Exercise prompt: In the listing below, print exactly the lines between the line holding "Click summary line" and the line holding "Task: Open Gabriel", inclusive, and no more.
◇ ◇ ◇ ◇ ◇ ◇ ◇
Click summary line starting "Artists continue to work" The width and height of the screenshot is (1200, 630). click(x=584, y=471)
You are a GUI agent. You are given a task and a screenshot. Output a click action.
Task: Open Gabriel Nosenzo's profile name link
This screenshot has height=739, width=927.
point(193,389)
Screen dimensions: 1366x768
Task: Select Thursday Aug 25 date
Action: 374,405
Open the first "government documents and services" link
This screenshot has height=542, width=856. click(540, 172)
◇ ◇ ◇ ◇ ◇ ◇ ◇
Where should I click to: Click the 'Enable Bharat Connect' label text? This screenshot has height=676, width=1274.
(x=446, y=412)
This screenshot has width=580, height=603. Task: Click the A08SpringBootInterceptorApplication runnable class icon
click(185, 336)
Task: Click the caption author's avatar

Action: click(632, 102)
◇ ◇ ◇ ◇ ◇ ◇ ◇
Reply:
Click summary line starting "Artists continue to work" The width and height of the screenshot is (1200, 630). click(x=584, y=471)
You are a GUI agent. You are given a task and a screenshot. Output a click action.
Task: Open Gabriel Nosenzo's profile name link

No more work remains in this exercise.